Paolo (Pablo) Rosich (1780 – after 1832) was a Spanish-born opera singer and librettist widely known by the Italianized version of his first name. A skilled comic actor, he performed leading basso buffo roles in many Italian opera houses as well as in Lisbon, London, Madrid and New York. Rosich created the roles of Taddeo in Gioachino Rossini's L'italiana in Algeri and Buralicchio in Rossini's L'equivoco stravagante and also wrote the librettos for two operas by Manuel García: L'amante astuto and La figlia dell' aria.

Roles created
Buralicchio in Rossini's L'equivoco stravagante, Teatro del Corso, Bologna, 26 October 1811
Taddeo in Rossini's L'italiana in Algeri, Teatro San Benedetto, Venice, 22 May 1813
Oranteo in Coccia's La donna selvaggia, Teatro San Benedetto, Venice, 24 June 1813
Grood ("il Lupo d'Ostenda") in Nicola Vaccai's Il lupo d'Ostenda, ossia L'innocenza salvata dalla colpa, Teatro San Benedetto, Venice, 17 June 1818.

• [Given request A] Find each line in the records below that contains the string "layer", treating uppercase and lowercase as different, and copy those lines.

• [Items from a dataset]
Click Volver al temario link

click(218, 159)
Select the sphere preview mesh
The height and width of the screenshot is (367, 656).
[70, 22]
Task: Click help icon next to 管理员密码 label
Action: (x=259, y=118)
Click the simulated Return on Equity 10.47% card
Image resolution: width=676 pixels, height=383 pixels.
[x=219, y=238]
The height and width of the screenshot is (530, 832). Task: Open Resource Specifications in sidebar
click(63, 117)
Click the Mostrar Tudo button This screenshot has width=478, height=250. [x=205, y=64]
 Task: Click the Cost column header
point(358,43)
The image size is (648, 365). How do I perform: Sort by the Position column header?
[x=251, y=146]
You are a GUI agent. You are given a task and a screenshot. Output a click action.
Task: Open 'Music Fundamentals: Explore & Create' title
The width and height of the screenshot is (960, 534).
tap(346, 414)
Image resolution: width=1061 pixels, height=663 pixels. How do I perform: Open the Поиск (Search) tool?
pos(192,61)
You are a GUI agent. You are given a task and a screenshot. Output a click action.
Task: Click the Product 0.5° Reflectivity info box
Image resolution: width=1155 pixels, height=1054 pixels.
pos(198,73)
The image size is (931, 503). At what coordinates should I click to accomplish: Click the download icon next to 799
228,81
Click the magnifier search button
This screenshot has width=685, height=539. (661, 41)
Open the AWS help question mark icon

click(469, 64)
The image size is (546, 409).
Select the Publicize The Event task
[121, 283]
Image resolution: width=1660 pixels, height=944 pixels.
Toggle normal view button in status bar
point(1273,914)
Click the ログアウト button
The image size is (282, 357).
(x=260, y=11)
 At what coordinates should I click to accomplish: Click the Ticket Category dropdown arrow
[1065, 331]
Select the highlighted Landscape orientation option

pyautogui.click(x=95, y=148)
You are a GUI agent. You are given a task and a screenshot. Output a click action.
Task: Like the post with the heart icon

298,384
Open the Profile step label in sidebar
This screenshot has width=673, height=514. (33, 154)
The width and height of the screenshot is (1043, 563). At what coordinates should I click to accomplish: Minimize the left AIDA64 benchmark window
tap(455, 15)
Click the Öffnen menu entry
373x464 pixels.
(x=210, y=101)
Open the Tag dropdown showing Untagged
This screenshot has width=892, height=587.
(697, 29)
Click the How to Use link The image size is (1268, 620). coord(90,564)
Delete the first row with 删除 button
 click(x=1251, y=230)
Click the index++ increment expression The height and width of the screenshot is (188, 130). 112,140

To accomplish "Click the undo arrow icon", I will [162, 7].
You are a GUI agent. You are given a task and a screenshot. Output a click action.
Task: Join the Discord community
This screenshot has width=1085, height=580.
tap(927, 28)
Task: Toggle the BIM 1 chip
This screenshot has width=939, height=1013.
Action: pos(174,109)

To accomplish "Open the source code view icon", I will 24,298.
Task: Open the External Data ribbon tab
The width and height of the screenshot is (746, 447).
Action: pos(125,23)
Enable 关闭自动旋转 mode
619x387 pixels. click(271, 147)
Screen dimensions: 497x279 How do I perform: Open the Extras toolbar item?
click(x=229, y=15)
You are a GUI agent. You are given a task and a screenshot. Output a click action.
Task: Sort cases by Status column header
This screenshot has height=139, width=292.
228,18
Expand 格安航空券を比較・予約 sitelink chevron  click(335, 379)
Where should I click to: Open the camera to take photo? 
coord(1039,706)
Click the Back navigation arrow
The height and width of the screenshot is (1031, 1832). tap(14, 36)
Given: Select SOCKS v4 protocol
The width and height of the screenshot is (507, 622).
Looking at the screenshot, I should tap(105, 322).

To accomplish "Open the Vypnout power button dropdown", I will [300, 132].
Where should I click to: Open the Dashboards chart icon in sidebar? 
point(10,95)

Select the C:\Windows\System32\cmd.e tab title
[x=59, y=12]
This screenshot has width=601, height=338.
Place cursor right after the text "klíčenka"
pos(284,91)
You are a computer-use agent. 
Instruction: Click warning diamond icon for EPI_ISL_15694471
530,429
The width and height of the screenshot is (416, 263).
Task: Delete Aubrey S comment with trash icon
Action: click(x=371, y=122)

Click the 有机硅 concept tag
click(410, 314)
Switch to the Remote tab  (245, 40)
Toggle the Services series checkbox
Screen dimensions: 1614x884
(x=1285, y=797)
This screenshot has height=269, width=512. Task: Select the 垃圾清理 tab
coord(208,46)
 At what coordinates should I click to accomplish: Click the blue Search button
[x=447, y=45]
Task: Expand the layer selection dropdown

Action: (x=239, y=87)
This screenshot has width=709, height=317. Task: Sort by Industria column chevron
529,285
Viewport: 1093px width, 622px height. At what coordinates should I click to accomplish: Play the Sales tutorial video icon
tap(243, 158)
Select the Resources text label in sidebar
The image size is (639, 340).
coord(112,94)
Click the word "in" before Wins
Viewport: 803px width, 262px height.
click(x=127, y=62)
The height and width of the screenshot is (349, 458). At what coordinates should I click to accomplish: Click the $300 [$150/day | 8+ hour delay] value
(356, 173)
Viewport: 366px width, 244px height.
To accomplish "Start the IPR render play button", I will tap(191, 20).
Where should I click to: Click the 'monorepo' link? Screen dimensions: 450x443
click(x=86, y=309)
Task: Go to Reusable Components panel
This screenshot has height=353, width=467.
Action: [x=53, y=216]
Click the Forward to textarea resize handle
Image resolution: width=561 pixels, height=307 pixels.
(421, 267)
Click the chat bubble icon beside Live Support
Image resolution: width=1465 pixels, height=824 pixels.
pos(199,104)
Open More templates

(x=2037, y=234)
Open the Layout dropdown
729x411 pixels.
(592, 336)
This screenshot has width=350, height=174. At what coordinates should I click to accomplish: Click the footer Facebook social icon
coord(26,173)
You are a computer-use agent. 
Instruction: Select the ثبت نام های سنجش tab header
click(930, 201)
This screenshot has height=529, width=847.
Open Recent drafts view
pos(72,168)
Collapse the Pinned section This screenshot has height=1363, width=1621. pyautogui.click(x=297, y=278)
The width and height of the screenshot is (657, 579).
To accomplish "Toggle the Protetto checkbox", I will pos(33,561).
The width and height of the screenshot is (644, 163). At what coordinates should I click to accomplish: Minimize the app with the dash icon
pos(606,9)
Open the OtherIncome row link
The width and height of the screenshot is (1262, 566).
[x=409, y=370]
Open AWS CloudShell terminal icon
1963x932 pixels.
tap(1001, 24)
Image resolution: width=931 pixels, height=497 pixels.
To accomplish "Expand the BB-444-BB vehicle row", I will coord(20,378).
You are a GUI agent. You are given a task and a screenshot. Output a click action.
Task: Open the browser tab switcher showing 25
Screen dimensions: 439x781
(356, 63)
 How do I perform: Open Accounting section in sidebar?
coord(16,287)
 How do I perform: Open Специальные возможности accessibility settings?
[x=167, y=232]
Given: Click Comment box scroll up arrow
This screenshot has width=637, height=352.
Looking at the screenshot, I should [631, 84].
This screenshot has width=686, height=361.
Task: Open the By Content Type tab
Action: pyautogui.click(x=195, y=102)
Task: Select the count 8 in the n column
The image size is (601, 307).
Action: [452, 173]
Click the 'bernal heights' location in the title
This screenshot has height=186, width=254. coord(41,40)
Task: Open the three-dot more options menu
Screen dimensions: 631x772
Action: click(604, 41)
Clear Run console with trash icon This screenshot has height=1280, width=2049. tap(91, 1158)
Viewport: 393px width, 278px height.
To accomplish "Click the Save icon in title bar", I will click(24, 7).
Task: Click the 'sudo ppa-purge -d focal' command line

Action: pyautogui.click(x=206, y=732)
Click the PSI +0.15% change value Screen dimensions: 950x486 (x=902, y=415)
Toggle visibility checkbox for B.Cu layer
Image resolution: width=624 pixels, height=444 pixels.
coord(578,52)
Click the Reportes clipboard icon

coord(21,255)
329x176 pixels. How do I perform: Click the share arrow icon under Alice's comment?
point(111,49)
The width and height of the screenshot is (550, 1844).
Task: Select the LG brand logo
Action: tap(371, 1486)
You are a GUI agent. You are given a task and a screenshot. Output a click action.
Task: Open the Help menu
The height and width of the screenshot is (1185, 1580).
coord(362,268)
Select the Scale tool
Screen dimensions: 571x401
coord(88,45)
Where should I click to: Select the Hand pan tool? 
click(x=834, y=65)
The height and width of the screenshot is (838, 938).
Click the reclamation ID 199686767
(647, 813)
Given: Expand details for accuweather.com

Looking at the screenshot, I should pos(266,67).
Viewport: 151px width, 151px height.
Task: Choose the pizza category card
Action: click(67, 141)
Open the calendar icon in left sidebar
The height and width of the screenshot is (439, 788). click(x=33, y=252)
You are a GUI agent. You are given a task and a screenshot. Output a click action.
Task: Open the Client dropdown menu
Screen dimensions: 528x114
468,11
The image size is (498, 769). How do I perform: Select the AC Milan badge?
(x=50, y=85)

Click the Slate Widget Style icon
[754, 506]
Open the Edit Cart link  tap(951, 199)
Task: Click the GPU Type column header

• [Given request B] Write out the full Paolo Rosich biography above again, word for word.

• [Exercise output A]
Task: Expand the layer selection dropdown
Toggle visibility checkbox for B.Cu layer

• [Exercise output B]
Paolo (Pablo) Rosich (1780 – after 1832) was a Spanish-born opera singer and librettist widely known by the Italianized version of his first name. A skilled comic actor, he performed leading basso buffo roles in many Italian opera houses as well as in Lisbon, London, Madrid and New York. Rosich created the roles of Taddeo in Gioachino Rossini's L'italiana in Algeri and Buralicchio in Rossini's L'equivoco stravagante and also wrote the librettos for two operas by Manuel García: L'amante astuto and La figlia dell' aria.

Roles created
Buralicchio in Rossini's L'equivoco stravagante, Teatro del Corso, Bologna, 26 October 1811
Taddeo in Rossini's L'italiana in Algeri, Teatro San Benedetto, Venice, 22 May 1813
Oranteo in Coccia's La donna selvaggia, Teatro San Benedetto, Venice, 24 June 1813
Grood ("il Lupo d'Ostenda") in Nicola Vaccai's Il lupo d'Ostenda, ossia L'innocenza salvata dalla colpa, Teatro San Benedetto, Venice, 17 June 1818.